Recommandation n° 1 : La sortie de la crise sanitaire doit être accompagnée d'une relance de la réforme des conservatoires, afin de clarifier la cartographie de l'enseignement du spectacle vivant et y définir la place des opérateurs du ministère de la culture.

c) Un financement de l'État à clarifier

On constate depuis 2016, une reprise de l'investissement de l'État dans le financement des conservatoires. Sa participation doit cependant répondre à un certain nombre de critères, visant en particulier les questions d'éducation artistique et culturelle.
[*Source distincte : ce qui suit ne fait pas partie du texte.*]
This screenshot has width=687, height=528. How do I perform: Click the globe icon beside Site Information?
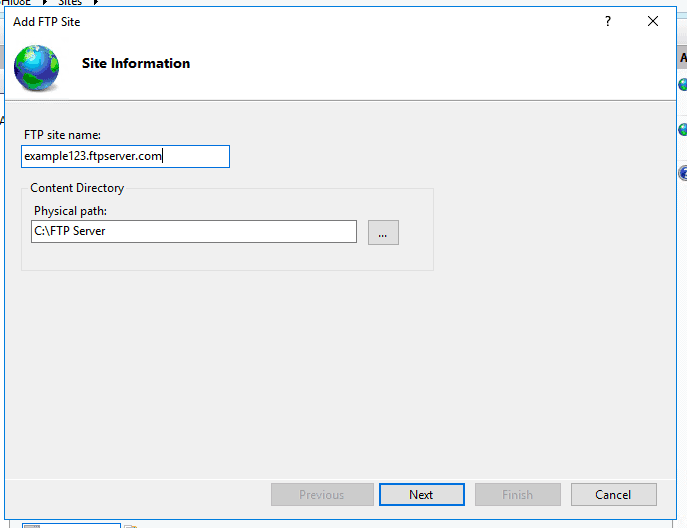(x=36, y=67)
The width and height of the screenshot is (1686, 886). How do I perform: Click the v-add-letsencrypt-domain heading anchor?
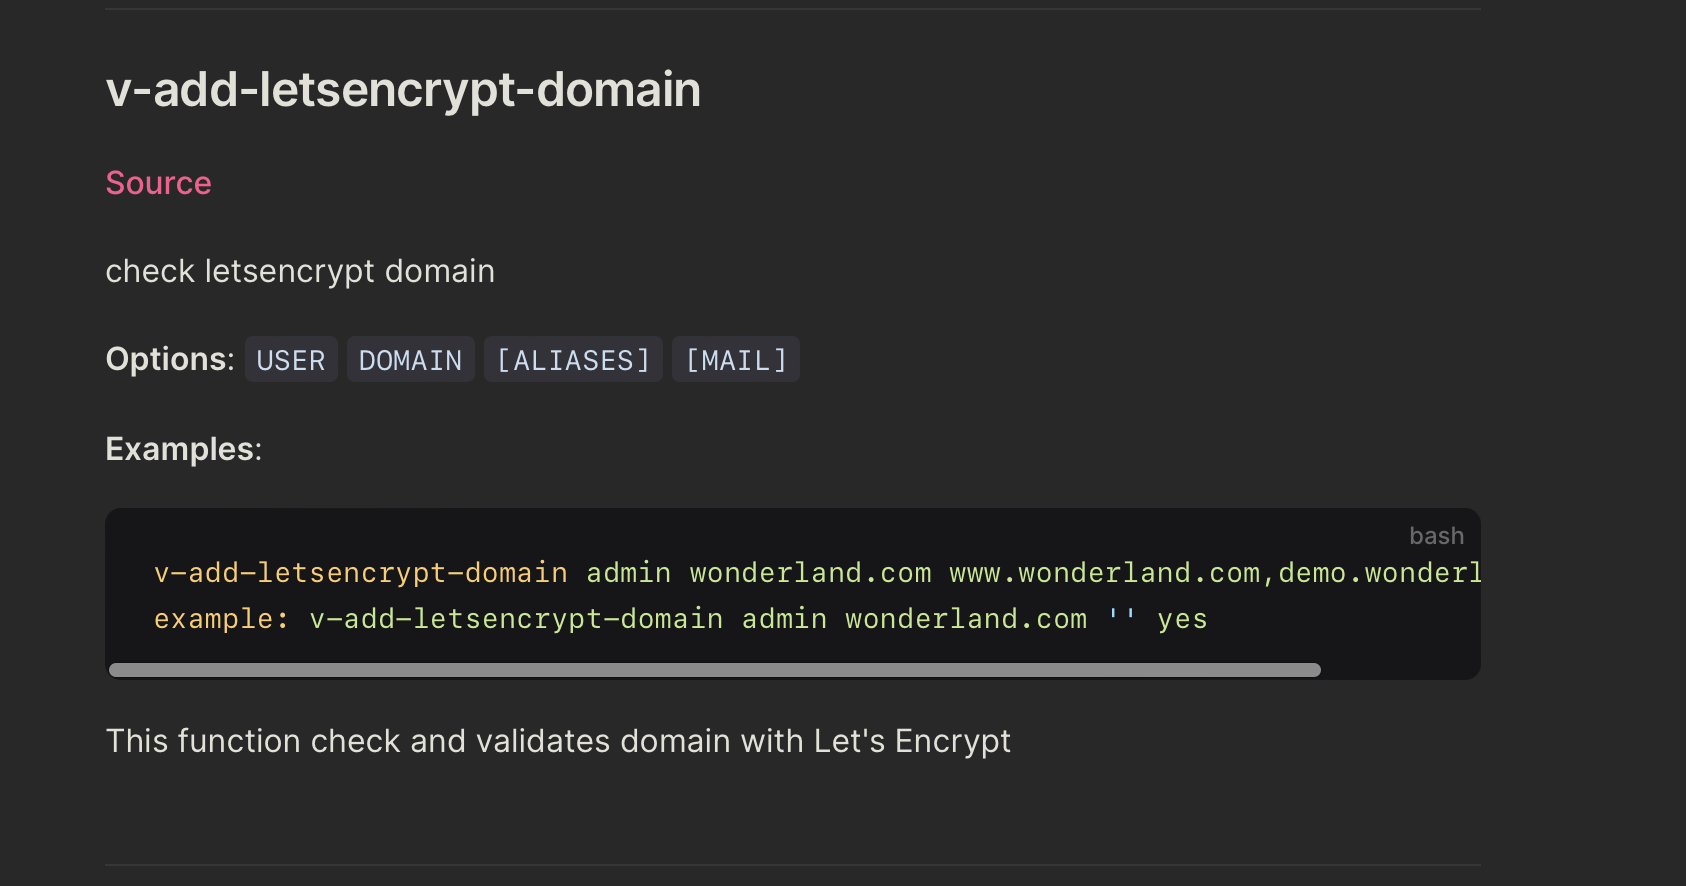(403, 90)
La loi de finances pour 2022 prévoit différents financements pour les conservatoires territoriaux :

- une subvention de fonctionnement versée à ces établissements. Les moyens dédiés des conservatoires sont maintenus en 2022 à leur niveau de 2021, soit 21,3 millions d'euros (AE=CP) afin de faciliter l'accès du plus grand nombre de jeunes à un apprentissage de la musique et du chant choral (en lien avec l'objectif d'une chorale par établissement scolaire), de la danse, du théâtre ou des arts plastiques en temps scolaire ou sur le temps de loisirs en établissements classés ;

- les aides individuelles - 1,6 million d'euros - destinées au soutien aux pratiques artistiques des élèves de l'enseignement initial dans les domaines du spectacle vivant (musique, danse et théâtre). Ces aides sont versées aux élèves des conservatoires à rayonnement départemental et régional (CRR/CRD) adossés à des pôles d'enseignement supérieur du spectacle vivant ;

- les subventions des conservatoires à rayonnement régional (CRR) ou départemental (CRD) adossés à des pôles d'enseignement supérieur du spectacle vivant. Elles sont inscrites, depuis 2015, sur l'action 1 « Soutien aux établissements d'enseignement supérieur et insertion professionnelle » du programme 361. Elles représentent 4,4 millions d'euros (AE =CP) en loi de finances pour 2022, soit le montant déjà prévu en loi de finances pour 2021.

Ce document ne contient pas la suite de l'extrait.